U.S. News

SeaWorld to keep whale that killed trainer

MIAMI (Reuters) - The orca that killed its trainer at the Florida SeaWorld will continue to perform but no one will be allowed in the water with him or any of the company’s other killer whales until an investigation is finished, SeaWorld’s chief executive said on Friday.

An unidentified trainer works with a killer whale during the "Believe" show at Sea World in Orlando, Florida, in this photograph taken on February 14, 2010. QUALITY FROM SOURCE REUTERS/Richard Baum

Trainer Dawn Brancheau was on a platform at the side of the pool, rubbing the 12,000-pound (5,400-kg) killer whale after a performance on Wednesday when the animal grabbed her ponytail in his mouth, SeaWorld Parks & Entertainment Chief Executive Jim Atchison told a news conference at the park.

The orca, a bull called Tilikum, thrashed Brancheau around and pulled her underwater. Sheriff’s investigators said she died of multiple trauma and drowning.

A spectator had previously said the whale grabbed Brancheau by the waist and a sheriff’s spokesman said she had slipped into the pool, but Atchison said the park’s analysis showed the whale had pulled her in by her hair.

SeaWorld halted its whale shows at the park in Orlando and at its parks in San Diego, California, and San Antonio, Texas, after the accident but will restart them on Saturday, Atchinson told a televised news conference.

However, he said, trainers will not be allowed in the water with the orcas at any of the parks while SeaWorld conducts an investigation into the death and reviews its rules and procedures, he said. Whale experts from other marine mammal facilities and from the U.S. Navy will join the investigation, he said.

The shows previously featured trainers riding on the whales and performing other stunts with them.


Tilikum, who has been linked to two previous deaths, has not been isolated from the other whales and will not be retired, Atchison said.

“This is really a wonderful animal.

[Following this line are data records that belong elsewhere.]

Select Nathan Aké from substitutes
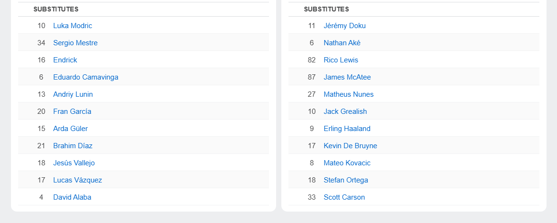557x223 pixels. 342,43
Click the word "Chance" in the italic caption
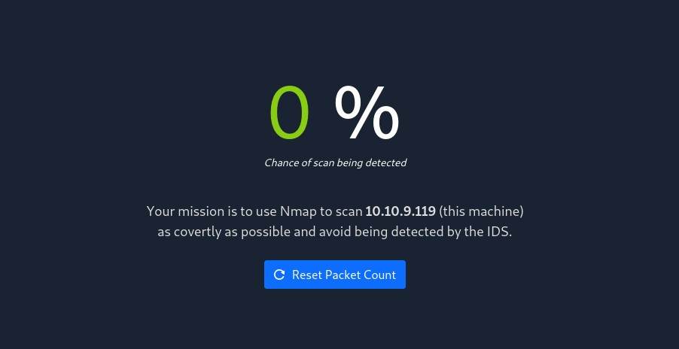Screen dimensions: 679x349 coord(282,162)
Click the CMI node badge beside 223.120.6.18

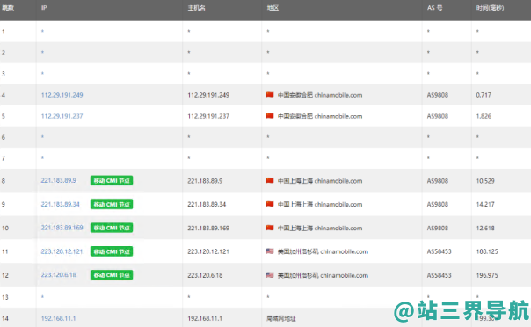pos(112,275)
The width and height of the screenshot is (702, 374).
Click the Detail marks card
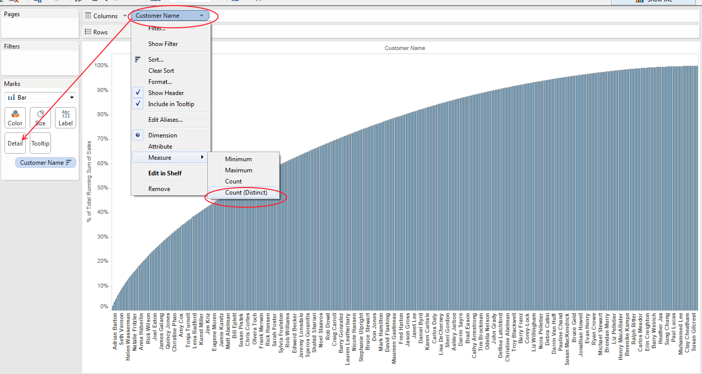[x=15, y=143]
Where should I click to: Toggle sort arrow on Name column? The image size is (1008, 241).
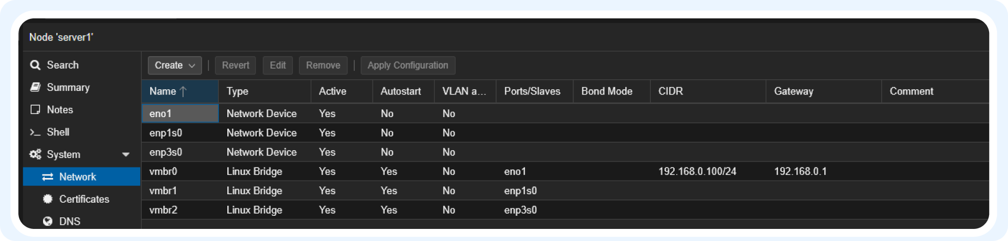pyautogui.click(x=183, y=91)
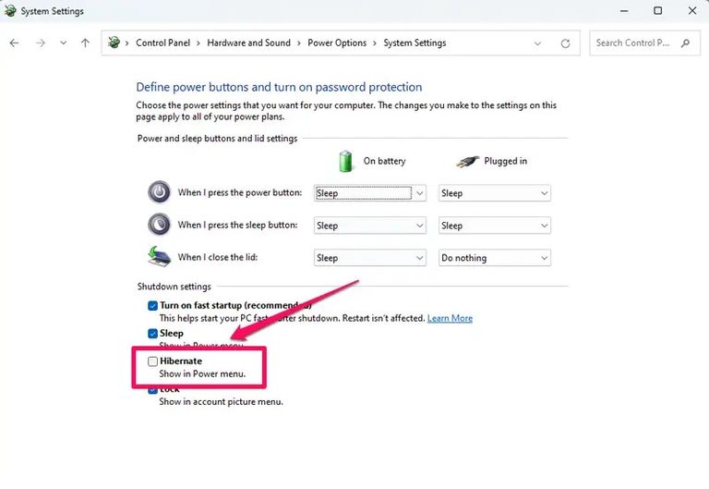Refresh the System Settings page
The height and width of the screenshot is (489, 709).
[565, 43]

His participation in our shows, his engagement in our interactions, it’s very important to his overall health and husbandry. He will remain an active, contributing member of the team despite what’s happened,” he said.

Tilikum was captured off Iceland in 1983 and is one of eight killer whales at the Orlando park. SeaWorld has 25 in all at its three parks, with most weighing 6,000 to 9,000 pounds (2,700 to 4,050 kg).

Orcas are known to swim great distances and animal rights animal groups have long called it cruel to confine them in pools.

Atchison said the park had special handling procedures for Tilikum because of his enormous size, but refused to elaborate on those rules or say whether they were violated.

“He’s a very large animal,” he said. “He’s essentially a whale larger than our other whales.”

The park did not have any restrictions on trainers’ hair length, though that is “something we’re going to revisit, obviously,” Atchison said.

“We’re reviewing everything we do related to our handling of him and our other whales,” he said.

Tilikum was one of three killer whales that drowned a trainer in 1991 at a now-defunct park in Canada. He was sold to SeaWorld as a stud in 1992 and was involved in a second death in 1999, when authorities found the body of a naked man lying across his back.

Authorities said the man sneaked into the pool after the park closed and had drowned.

SeaWorld is owned by the Blackstone Group, a private equity company that also owns part of the Universal Orlando theme park.